月雪のスピーチの時、歳籍は少しぐずったが、月雪はそれをちゃんと拾い、誰一人置いていくことがなかった。
二次会に、月雪は和服を着替えて、スーツとハイヒールで現れて、奏子と一緒に新しい人脈を着々と作った。
新郎新婦は傍目にも美しく、「この世のものとは思えない」ほどだった。
「どう?」
「綺麗だ」
「あなたも精悍よ。素敵だわ。でも、残念ね」
「何が?」
「特別な日なのに、特別な言葉は出てこない」
流命は、微笑んだ。その感覚は実によくわかった。互いをよく知っているから、殊更特別なイベントはない。でもそれが、これからの人生の風なのだ。
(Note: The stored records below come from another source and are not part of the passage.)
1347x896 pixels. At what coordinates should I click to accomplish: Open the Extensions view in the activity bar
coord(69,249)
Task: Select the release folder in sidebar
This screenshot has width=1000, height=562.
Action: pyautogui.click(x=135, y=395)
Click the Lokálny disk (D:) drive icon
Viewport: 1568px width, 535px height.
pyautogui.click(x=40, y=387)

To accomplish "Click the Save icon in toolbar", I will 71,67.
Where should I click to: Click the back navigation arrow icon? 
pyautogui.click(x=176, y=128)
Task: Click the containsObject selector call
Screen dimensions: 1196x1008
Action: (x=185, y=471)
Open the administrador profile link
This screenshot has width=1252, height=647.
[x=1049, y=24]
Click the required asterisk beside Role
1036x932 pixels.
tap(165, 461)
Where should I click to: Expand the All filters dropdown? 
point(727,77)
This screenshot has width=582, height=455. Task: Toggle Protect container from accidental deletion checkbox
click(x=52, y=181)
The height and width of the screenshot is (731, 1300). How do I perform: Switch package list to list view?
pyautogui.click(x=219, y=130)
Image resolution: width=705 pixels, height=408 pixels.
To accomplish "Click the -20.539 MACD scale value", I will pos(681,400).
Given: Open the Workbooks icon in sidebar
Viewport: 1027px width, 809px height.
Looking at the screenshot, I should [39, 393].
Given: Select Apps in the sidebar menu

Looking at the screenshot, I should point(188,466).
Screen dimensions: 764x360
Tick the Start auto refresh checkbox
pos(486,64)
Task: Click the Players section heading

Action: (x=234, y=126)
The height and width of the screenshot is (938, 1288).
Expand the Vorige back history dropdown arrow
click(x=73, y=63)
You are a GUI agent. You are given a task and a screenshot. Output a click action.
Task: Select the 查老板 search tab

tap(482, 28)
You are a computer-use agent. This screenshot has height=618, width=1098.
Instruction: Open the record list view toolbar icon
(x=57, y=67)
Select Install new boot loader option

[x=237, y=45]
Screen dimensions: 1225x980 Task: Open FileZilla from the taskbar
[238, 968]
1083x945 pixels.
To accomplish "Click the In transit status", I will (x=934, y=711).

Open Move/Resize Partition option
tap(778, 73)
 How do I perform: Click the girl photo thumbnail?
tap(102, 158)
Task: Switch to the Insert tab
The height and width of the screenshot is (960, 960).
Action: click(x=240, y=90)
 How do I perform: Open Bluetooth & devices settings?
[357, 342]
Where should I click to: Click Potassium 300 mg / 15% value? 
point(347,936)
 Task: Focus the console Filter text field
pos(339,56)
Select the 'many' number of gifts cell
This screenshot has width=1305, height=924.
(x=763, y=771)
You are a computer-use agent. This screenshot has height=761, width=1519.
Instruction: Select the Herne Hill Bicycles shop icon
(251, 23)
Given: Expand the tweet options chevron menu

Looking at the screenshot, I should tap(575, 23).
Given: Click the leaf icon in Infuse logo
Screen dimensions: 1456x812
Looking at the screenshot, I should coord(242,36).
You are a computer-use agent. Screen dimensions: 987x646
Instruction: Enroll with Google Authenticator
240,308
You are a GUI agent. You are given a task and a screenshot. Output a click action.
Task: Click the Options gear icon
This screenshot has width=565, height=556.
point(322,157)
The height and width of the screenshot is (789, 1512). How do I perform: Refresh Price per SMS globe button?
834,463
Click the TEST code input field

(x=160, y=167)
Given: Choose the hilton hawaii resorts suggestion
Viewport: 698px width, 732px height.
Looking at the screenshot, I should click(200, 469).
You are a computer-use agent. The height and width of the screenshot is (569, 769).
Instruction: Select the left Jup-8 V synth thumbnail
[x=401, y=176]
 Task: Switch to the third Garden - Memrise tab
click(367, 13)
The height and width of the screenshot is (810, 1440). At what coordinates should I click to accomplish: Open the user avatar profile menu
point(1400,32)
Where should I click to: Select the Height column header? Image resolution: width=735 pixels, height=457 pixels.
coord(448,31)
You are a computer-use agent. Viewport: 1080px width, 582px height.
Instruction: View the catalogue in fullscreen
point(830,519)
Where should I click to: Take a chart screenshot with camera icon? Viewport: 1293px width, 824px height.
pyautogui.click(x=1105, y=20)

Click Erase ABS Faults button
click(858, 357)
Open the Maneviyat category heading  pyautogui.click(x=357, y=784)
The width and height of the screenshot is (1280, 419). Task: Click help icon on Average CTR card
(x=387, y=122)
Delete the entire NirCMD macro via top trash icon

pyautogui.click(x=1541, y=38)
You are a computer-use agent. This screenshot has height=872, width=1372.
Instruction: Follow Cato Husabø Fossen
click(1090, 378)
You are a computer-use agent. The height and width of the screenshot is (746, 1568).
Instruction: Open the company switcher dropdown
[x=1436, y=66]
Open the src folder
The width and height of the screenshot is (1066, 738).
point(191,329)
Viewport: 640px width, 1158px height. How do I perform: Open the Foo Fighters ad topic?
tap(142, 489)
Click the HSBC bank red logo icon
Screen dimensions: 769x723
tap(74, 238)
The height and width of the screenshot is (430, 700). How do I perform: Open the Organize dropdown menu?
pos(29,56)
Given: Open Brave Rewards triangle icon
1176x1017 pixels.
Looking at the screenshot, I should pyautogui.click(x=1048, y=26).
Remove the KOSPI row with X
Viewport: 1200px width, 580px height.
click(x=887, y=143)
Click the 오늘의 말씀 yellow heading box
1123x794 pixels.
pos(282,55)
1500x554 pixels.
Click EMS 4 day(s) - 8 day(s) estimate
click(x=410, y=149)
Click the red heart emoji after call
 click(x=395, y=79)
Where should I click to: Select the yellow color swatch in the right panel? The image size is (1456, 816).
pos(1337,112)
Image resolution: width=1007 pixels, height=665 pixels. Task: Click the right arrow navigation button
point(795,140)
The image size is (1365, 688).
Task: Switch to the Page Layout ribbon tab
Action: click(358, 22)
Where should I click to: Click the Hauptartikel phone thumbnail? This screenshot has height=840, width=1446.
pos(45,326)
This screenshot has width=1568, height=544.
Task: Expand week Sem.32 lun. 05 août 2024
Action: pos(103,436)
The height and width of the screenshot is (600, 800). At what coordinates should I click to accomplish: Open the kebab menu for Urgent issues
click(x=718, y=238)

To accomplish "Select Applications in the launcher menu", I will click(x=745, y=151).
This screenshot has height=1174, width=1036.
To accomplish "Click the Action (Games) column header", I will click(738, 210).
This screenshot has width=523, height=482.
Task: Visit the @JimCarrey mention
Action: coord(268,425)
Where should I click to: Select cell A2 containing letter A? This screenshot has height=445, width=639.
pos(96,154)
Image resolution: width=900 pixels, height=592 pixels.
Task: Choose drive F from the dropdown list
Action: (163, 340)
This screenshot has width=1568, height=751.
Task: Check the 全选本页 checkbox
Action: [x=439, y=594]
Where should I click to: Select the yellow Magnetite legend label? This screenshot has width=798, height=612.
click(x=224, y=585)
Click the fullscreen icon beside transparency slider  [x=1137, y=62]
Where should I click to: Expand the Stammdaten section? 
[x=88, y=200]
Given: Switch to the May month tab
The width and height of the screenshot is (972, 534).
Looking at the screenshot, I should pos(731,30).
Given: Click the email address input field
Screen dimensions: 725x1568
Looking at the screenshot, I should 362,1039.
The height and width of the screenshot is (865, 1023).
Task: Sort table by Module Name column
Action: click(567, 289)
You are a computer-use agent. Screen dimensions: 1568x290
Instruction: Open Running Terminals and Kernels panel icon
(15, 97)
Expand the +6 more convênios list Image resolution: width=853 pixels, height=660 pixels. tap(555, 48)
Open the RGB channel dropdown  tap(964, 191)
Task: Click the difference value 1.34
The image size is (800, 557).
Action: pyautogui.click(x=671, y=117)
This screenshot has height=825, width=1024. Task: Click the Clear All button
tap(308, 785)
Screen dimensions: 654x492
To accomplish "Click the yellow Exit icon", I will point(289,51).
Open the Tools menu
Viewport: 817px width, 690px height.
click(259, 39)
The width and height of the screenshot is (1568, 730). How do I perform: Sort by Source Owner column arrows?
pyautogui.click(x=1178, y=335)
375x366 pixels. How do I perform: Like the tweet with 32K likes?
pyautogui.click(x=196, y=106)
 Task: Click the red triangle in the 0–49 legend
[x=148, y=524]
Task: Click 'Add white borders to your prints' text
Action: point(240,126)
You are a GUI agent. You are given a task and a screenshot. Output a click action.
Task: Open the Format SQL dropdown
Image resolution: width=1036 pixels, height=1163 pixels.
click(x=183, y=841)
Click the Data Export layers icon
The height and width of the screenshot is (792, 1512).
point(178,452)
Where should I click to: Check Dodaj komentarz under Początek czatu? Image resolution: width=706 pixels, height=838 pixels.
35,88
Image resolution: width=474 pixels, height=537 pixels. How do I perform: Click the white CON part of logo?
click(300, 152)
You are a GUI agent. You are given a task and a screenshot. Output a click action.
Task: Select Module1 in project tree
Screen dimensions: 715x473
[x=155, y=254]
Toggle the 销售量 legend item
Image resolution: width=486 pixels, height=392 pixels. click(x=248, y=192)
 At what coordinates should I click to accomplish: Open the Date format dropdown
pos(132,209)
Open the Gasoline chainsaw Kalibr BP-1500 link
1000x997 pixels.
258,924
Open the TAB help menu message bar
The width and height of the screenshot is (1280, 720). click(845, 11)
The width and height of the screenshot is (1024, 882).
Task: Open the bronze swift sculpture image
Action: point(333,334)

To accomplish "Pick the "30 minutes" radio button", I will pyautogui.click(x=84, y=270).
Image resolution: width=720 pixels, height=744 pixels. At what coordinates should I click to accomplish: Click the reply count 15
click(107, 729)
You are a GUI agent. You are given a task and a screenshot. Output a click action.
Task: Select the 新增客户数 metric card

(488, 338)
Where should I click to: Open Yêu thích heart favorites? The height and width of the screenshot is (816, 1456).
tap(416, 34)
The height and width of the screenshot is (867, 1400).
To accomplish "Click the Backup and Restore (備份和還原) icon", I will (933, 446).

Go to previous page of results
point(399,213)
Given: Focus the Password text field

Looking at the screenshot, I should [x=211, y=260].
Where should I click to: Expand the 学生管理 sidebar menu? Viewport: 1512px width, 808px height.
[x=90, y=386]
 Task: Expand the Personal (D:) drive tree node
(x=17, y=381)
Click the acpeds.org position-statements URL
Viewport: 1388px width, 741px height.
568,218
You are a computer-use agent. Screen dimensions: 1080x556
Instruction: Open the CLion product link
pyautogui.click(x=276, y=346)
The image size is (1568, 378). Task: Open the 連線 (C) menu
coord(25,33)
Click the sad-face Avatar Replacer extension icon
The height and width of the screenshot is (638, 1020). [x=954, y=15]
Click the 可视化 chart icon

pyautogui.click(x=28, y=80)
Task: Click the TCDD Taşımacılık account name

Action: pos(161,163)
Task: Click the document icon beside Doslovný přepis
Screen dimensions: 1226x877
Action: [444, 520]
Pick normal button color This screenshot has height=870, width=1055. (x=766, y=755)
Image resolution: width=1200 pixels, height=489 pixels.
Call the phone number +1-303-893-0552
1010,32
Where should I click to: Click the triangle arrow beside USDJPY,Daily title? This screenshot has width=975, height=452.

ホテルに泊まった流命の家族を、寧婷は訪ねた。例によって奏子が、笑顔で迎えた。
預けていた歳籍を引き取ると、歳籍は奏子に懐いていたからか、また少しぐずった。
寧婷は、流命の家族に長旅の労を詫びた。
「いいものが見れました」
流命の母親は深々と礼をした。
「租界のころの建物なのに、設備はとても現代的で、最高の結婚式でしたね」
「ありがとうございます」
同じ頃、流命も寧婷の父母を訪ねた。
酔ってすっかり気分を良くした寧婷の父親は、簡単な言葉で流命を労った。
「私も、島国に行きたくなった。君の友達、高校の同級生、月雪さんのスピーチは、最高だった。北城方言なのが少し残念だったがな」
「寧婷は、綺麗でしたね」
「ああ、ああ、本当にそうだ。美しい。本当に自慢の娘だよ。歳籍の世話をしてくれていた、君の妹さんに、礼を言いたい。折に触れてお手紙をくれた、君のご家族にも、感謝を伝えたい。もし時間があったら、君のご家族に海城市を少し案内したいものだ」
「もちろん、家族は喜ぶと思います。でも」
「君は忙しいだろう? 私がやっておく。連絡先は……」
「妹の奏子のアカウントを共有します。妹は、私の家族の官房長官なので」
「それは心強い。ゆっくり休んでくれ。今日はありがとう」
***
ホテルの部屋で、体に巻きついていた服をほどき、寧婷はキングサイズのベッドの上で、歳籍の寝顔を見ていた。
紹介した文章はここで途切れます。